Ljubljana, April 18, 2013

Dr. George G. Brown will held seminar on »Unearthing soil biodiversity: management and conservation implications«. The seminar will be held on Thursday, April 18, 2013, at 11 p.m., venue: Big lecture room at Slovenian Forestry Institute (1st floor).

Soils are living entities and the home of a vast diversity of organisms, with a broad range of body sizes (from bacteria to earthworms), feeding strategies, and life habits. The great spatial and temporal variability in soils promotes a complex niche structure and an incredibly dense packing of species: a typical healthy soil may have a few species of vertebrates, springtails and oligochaetes, dozens of species of nematodes, spiders, mites and myriapods, more than one hundred species of insects and fungi and perhaps thousands of species of bacteria and actinomycetes. This may be the case even when the diversity of above-ground species is much lower, e.g., in agroecosystems. This myriad of animal and microbial community provides a range of essential functions and ecosystem services, including: biocontrol of pests, parasites and diseases; decomposition; nutrient cycling; carbon sequestration; soil formation; alteration of physical properties (especially porosity and aggregation), that affect soil stability, erodibility, gas exchanges, C sequestration, water runoff, infiltration and storage capacity; sources of food for indigenous human societies; plant pollination; plant growth control (both positive and/or negative).

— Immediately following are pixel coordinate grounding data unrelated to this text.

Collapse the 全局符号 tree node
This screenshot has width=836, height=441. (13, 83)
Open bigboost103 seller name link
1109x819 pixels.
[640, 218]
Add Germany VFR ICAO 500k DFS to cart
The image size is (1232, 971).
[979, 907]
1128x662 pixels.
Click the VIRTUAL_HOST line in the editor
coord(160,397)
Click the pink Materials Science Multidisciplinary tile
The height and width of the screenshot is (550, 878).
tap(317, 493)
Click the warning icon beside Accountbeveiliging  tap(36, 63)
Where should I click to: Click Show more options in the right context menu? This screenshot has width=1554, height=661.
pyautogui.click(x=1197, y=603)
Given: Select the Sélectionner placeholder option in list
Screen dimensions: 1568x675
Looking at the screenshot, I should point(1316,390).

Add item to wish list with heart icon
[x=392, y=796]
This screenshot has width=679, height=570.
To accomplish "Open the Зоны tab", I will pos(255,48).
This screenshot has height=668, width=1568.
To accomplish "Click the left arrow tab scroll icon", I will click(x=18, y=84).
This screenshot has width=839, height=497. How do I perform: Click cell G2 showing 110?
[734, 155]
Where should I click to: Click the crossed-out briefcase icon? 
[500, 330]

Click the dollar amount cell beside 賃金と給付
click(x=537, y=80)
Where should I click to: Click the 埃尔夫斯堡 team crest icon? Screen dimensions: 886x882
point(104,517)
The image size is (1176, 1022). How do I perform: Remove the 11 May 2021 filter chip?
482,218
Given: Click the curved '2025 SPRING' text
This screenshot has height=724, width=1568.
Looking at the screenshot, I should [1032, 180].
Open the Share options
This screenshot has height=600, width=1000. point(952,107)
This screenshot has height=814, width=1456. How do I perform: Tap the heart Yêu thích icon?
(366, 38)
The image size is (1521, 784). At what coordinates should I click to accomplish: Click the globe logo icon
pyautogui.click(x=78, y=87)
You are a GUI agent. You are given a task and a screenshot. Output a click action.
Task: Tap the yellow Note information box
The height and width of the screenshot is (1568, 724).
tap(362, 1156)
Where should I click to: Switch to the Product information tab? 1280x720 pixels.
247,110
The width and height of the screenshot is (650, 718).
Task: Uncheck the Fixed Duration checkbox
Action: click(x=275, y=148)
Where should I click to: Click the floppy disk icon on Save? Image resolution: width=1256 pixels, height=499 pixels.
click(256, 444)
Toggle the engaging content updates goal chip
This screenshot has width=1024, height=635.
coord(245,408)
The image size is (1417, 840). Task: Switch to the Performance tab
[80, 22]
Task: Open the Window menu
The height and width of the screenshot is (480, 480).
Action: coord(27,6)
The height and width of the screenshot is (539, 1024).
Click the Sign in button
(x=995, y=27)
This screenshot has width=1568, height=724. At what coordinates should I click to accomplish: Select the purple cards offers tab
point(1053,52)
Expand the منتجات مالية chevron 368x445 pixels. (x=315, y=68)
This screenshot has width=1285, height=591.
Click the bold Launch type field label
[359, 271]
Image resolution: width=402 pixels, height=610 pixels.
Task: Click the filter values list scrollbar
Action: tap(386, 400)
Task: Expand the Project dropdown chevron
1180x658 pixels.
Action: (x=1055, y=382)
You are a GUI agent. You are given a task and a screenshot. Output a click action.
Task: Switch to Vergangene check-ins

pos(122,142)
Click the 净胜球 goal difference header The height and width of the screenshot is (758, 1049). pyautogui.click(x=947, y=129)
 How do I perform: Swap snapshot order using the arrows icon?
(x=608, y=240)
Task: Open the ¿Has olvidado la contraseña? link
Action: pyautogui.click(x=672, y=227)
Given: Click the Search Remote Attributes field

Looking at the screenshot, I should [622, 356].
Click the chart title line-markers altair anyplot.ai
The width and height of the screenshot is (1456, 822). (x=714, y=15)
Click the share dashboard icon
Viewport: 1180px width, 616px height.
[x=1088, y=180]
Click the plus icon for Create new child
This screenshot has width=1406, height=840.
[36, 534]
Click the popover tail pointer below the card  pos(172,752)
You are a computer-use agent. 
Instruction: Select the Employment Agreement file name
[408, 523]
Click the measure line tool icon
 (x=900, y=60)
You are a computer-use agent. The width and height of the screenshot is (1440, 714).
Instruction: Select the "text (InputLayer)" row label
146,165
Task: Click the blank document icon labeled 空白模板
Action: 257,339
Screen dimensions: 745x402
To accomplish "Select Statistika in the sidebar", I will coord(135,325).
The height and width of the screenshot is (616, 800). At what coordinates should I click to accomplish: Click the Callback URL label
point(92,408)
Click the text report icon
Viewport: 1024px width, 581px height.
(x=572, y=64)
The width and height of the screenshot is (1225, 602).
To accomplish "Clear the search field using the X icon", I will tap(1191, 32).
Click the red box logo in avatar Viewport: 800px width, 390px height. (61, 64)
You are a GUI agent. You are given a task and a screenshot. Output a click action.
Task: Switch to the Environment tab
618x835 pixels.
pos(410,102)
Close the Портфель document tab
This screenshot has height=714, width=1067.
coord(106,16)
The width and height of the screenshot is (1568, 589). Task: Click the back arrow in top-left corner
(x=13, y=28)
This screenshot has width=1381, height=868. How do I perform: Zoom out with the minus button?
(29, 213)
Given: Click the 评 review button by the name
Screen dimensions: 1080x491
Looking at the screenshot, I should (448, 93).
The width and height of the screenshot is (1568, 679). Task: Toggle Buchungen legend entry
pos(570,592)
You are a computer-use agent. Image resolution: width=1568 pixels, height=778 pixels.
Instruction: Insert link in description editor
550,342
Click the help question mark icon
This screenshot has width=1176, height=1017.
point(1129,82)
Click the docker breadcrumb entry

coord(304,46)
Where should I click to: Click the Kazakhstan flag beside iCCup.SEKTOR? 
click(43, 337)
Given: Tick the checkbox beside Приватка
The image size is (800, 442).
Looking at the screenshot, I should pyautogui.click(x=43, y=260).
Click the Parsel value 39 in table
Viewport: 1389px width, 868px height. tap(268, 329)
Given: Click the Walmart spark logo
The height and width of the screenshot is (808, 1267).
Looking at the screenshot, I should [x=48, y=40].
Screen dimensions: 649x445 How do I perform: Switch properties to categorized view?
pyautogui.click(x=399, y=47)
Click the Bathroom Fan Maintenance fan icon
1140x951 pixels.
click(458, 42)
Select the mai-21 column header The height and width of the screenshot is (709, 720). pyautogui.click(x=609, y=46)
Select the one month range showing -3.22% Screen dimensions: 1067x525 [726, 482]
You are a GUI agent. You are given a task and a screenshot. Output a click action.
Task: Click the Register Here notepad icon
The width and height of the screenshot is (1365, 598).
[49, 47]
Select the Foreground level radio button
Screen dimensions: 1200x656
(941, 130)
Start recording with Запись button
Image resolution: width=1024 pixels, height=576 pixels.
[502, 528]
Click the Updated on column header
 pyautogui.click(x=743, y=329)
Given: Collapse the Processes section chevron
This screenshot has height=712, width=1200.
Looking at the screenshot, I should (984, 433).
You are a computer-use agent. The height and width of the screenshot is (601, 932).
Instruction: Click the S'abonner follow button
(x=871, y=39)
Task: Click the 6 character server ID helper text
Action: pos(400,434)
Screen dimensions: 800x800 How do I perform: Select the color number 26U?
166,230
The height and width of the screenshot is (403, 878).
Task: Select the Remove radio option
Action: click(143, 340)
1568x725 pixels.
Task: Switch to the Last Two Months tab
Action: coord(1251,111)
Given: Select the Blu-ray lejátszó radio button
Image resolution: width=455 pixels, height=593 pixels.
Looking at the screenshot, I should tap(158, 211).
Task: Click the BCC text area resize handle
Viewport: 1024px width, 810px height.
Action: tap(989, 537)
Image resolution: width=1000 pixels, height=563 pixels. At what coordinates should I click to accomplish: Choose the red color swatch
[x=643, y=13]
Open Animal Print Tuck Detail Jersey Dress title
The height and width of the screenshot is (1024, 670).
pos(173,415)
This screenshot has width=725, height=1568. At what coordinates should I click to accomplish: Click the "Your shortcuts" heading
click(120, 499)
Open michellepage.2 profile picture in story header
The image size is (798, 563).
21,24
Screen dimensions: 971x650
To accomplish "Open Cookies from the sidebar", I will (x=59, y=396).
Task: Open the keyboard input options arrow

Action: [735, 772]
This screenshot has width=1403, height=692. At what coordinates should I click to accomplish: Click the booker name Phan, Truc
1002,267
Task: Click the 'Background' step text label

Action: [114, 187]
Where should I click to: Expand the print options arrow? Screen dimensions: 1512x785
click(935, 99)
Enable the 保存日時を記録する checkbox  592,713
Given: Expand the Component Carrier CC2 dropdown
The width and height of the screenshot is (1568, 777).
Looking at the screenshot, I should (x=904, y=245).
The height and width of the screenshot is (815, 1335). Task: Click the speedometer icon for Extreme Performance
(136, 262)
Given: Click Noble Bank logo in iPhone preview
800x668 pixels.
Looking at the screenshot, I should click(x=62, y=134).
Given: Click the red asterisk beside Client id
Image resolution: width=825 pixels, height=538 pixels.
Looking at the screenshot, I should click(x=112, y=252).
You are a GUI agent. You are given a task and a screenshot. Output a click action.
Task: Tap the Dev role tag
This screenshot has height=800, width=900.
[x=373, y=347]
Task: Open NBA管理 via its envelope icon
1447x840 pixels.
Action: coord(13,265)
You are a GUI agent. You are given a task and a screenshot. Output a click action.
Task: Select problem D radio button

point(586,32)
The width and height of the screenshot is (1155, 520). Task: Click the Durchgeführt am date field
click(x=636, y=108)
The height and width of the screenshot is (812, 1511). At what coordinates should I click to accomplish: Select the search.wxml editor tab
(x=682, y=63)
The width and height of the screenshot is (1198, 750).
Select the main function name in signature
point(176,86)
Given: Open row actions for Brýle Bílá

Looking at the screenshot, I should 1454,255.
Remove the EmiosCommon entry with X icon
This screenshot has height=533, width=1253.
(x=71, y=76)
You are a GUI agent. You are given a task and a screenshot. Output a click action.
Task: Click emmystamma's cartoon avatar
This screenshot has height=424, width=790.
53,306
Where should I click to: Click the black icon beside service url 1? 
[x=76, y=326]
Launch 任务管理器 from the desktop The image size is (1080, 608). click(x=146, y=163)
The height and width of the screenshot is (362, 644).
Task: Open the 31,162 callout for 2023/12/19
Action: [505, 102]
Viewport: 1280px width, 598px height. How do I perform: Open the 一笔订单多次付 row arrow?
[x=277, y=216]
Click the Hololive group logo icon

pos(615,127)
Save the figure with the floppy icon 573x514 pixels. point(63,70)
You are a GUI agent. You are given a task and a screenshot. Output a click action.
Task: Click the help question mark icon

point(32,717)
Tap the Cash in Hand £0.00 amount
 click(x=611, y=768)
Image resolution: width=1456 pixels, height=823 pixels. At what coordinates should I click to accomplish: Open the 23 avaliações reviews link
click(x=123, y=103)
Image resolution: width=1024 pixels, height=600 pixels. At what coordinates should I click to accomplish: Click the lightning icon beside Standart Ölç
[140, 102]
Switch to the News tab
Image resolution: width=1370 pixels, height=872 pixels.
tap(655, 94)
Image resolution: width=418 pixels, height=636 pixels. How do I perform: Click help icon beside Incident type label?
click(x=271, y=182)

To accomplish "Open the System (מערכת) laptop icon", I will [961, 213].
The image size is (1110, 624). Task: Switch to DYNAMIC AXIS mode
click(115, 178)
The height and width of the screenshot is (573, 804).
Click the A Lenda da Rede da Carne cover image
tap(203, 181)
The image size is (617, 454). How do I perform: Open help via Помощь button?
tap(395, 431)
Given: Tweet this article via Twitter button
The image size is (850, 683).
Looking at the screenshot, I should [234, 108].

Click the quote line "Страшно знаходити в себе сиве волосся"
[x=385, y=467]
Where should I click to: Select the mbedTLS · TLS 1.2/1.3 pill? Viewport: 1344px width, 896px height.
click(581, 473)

Nevertheless, this vital and dynamic subterranean ecosystem is often unrecognized, little understood and therefore mismanaged. Human decisions regarding landscape use and management play a crucial role in the determination of several factors important to the maintenance of active and beneficial soil communities. For instance, the conversion of natural habitats and the intensification of agriculture represent major threats to soil biodiversity and soil quality, but with appropriate landscape and farm management practices, negative effects can be abated and positive synergies can be promoted. Several international projects and initiatives are presently studying these issues, and the challenges involved and the progress obtained thus far will be explored.